Work required
Please transcribe the entries that follow exactly as they stand, skipping each picture.
-- Input for this task follows --
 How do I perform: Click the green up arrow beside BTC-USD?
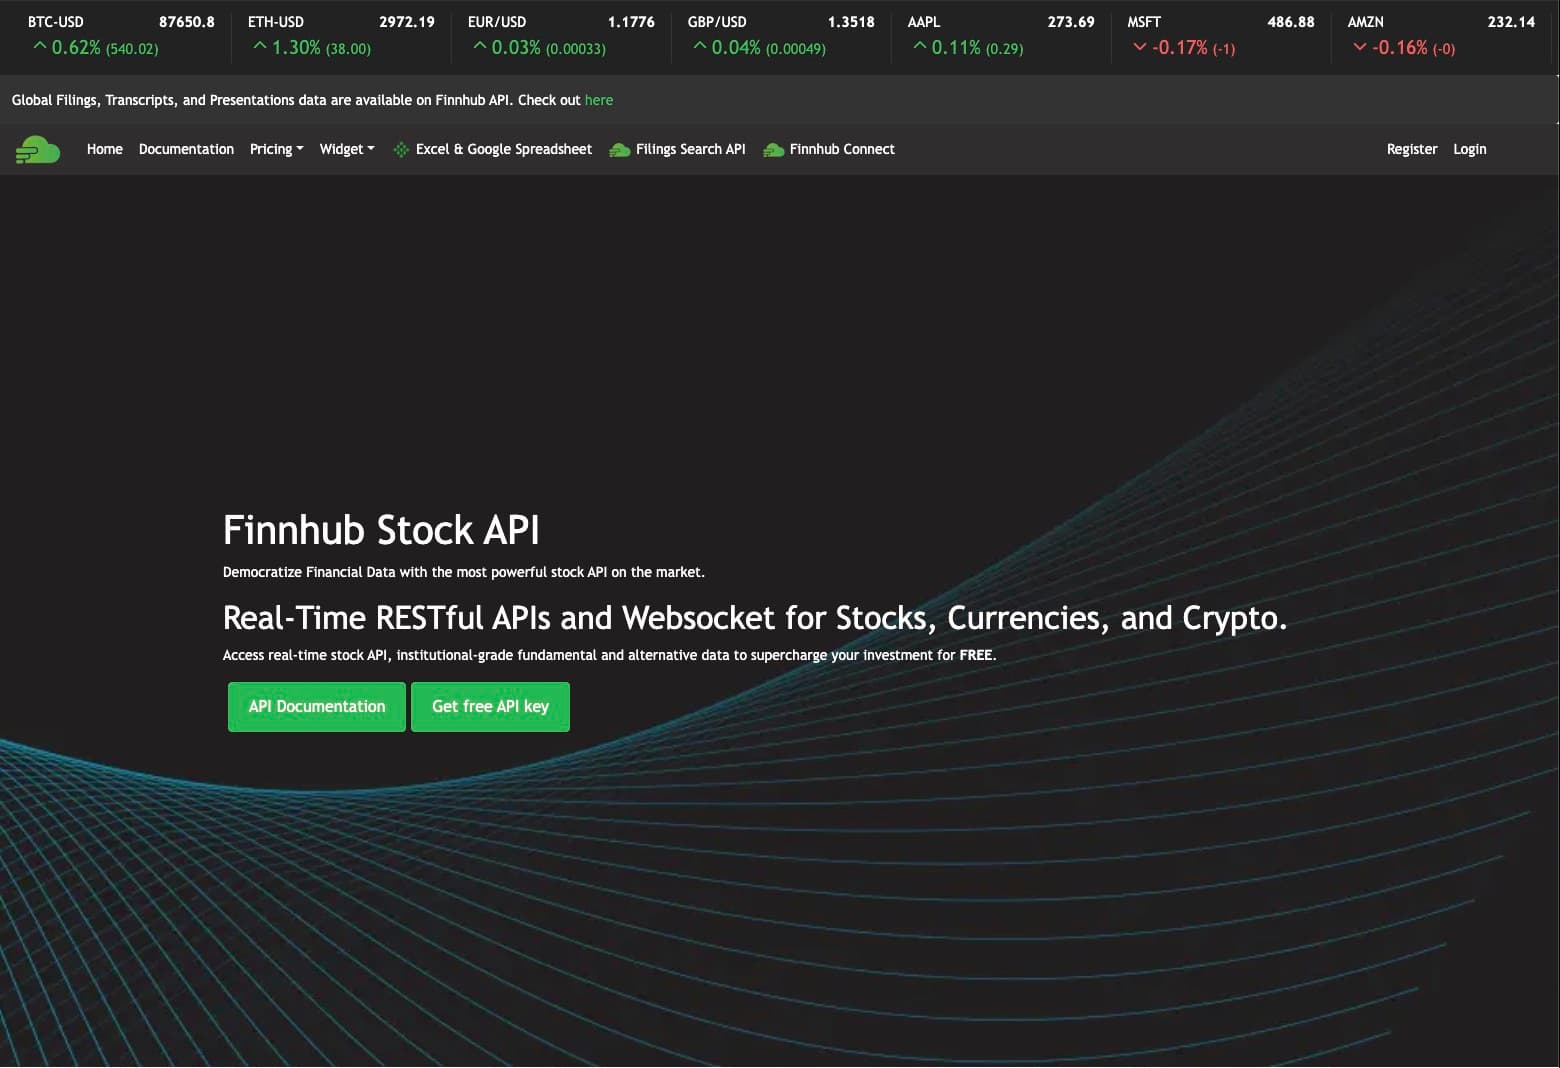click(x=40, y=44)
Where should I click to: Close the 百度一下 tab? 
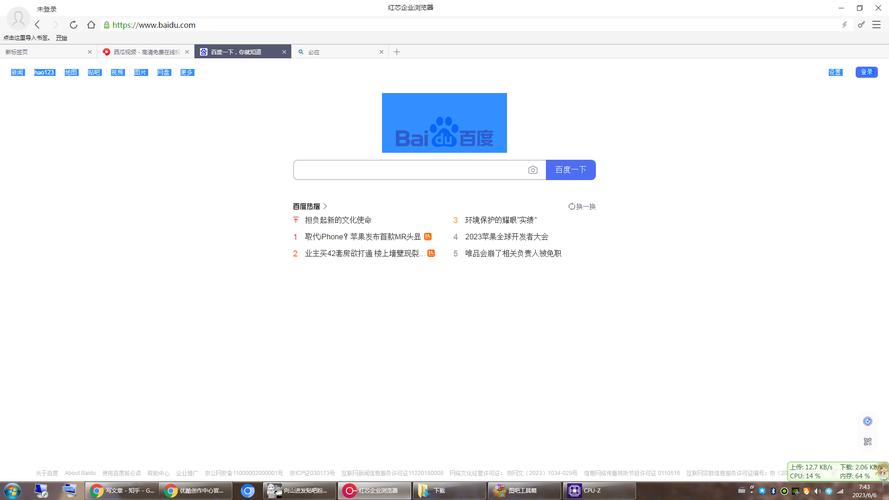(x=284, y=52)
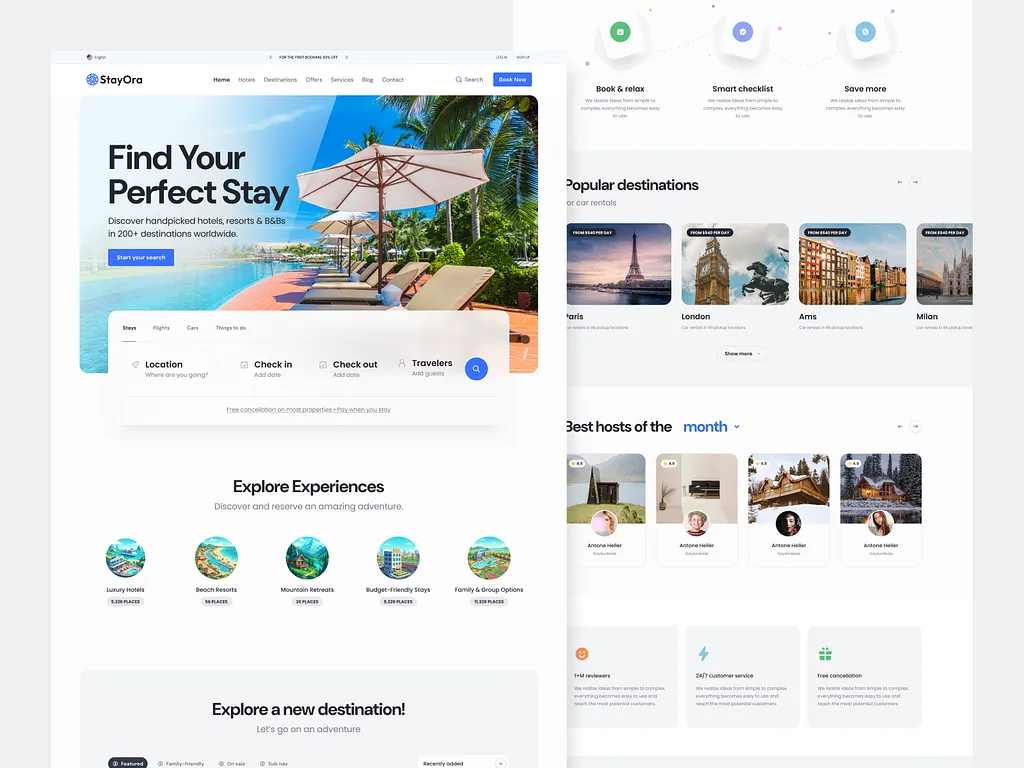Click the Smart checklist icon

(x=743, y=31)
-- Input for this task concluded --
Response
 How do I perform: Click the green up arrow beside BTC-USD?
click(x=40, y=44)
Where should I click to: Close the 百度一下 tab? 
(x=284, y=52)
Click the Smart checklist icon

(x=743, y=31)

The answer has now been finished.